» **Exercise text**

--------------------------------------------------

The report quoted NEHAWU member Ramarumo as saying: “Members are angry
and they want to protest by going to the national office to burn their
membership cards”. The same report quoted the general secretary of
Gauteng Central branch of SADTU, Ronald Nyathi as saying: “Teachers are
not happy but after we learnt that some unions belonging to COSATU and
the Independent Labour Caucus (ILC) accepted the government’s offer, we
realised we can’t carry on with the strike alone.”
This will certainly raise a lot of questions amongst the trade union
activists about their own leaders, particularly since COSATU has a
proud tradition of standing for workers’ control over the union
structures and officials.
Whatever the outcome of this particular battle, the main questions
that were raised during the strike, particularly in relation to the
policies of the ANC government, the relationship of the trade union
movement with the government and the ANC, and also regarding the role
of the SACP leaders in government, will not go away.
The forthcoming meeting of the ANC National General Council will be
the place where many of these issues will be discussed. The ANC Youth
League will certainly raise the need to nationalise the mines, as part
of their campaign for “economic freedom in our lifetime”. The so-called
Black Economic Empowerment will also be discussed. BEE has basically
allowed a small minority of blacks (some in the circle of family and
friends of Zuma himself) to join the capitalist class, while the
majority of working people and the poor who carried out the struggle
against apartheid have seen their living conditions deteriorate and the
gap between rich and poor increase.

--------------------------------------------------

» **Recorded information**
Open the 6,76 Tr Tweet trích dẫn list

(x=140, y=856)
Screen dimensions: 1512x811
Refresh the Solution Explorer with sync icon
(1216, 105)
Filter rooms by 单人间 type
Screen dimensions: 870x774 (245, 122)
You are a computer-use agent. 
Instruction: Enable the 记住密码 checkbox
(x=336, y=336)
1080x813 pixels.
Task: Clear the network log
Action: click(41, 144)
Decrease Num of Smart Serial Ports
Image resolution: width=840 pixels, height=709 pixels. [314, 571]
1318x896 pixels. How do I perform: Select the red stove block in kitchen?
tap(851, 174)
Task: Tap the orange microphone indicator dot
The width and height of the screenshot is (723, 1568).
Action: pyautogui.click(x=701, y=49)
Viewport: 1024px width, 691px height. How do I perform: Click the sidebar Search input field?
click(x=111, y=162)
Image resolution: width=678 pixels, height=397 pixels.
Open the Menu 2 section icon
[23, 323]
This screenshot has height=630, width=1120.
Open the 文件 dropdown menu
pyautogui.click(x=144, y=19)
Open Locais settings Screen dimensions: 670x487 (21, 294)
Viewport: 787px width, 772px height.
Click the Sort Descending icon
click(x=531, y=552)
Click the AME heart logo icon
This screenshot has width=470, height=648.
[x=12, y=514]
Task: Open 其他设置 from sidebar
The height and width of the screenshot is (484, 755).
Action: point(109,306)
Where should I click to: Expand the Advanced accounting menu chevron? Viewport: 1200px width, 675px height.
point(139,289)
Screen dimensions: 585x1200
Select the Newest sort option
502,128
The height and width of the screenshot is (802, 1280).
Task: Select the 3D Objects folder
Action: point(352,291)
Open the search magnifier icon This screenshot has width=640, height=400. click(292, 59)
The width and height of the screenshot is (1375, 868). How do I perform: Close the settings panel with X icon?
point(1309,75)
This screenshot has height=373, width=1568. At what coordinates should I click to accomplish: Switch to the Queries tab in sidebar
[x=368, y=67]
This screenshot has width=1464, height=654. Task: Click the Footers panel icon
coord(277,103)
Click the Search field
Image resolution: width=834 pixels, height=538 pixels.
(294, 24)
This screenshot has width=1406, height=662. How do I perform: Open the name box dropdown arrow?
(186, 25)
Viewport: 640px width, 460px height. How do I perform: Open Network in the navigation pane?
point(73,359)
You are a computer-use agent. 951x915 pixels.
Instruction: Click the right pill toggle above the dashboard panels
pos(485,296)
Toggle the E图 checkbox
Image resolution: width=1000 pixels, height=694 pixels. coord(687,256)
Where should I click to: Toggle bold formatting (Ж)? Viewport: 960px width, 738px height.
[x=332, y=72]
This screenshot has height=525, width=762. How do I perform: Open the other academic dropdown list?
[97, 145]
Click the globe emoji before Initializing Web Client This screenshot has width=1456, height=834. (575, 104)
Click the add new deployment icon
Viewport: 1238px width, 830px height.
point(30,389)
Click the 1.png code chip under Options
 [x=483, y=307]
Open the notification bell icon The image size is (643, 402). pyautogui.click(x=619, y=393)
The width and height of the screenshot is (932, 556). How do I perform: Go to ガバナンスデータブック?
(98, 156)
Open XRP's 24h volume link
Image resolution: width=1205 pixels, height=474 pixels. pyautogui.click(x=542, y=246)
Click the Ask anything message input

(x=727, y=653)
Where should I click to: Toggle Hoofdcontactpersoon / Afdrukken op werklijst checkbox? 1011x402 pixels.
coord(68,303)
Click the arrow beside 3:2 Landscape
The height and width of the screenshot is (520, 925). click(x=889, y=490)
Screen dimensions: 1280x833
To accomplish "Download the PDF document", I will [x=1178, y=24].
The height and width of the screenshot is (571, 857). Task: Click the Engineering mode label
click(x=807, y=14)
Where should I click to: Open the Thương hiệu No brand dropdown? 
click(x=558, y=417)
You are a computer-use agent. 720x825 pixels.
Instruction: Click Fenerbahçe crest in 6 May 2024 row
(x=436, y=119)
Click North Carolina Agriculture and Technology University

--------------------------------------------------

» **Work instructions**
Reproduce the passage about the strike and the trade union leadership in full, word for word.

» **Written answer**
The report quoted NEHAWU member Ramarumo as saying: “Members are angry
and they want to protest by going to the national office to burn their
membership cards”. The same report quoted the general secretary of
Gauteng Central branch of SADTU, Ronald Nyathi as saying: “Teachers are
not happy but after we learnt that some unions belonging to COSATU and
the Independent Labour Caucus (ILC) accepted the government’s offer, we
realised we can’t carry on with the strike alone.”
This will certainly raise a lot of questions amongst the trade union
activists about their own leaders, particularly since COSATU has a
proud tradition of standing for workers’ control over the union
structures and officials.
Whatever the outcome of this particular battle, the main questions
that were raised during the strike, particularly in relation to the
policies of the ANC government, the relationship of the trade union
movement with the government and the ANC, and also regarding the role
of the SACP leaders in government, will not go away.
The forthcoming meeting of the ANC National General Council will be
the place where many of these issues will be discussed. The ANC Youth
League will certainly raise the need to nationalise the mines, as part
of their campaign for “economic freedom in our lifetime”. The so-called
Black Economic Empowerment will also be discussed. BEE has basically
allowed a small minority of blacks (some in the circle of family and
friends of Zuma himself) to join the capitalist class, while the
majority of working people and the poor who carried out the struggle
against apartheid have seen their living conditions deteriorate and the
gap between rich and poor increase.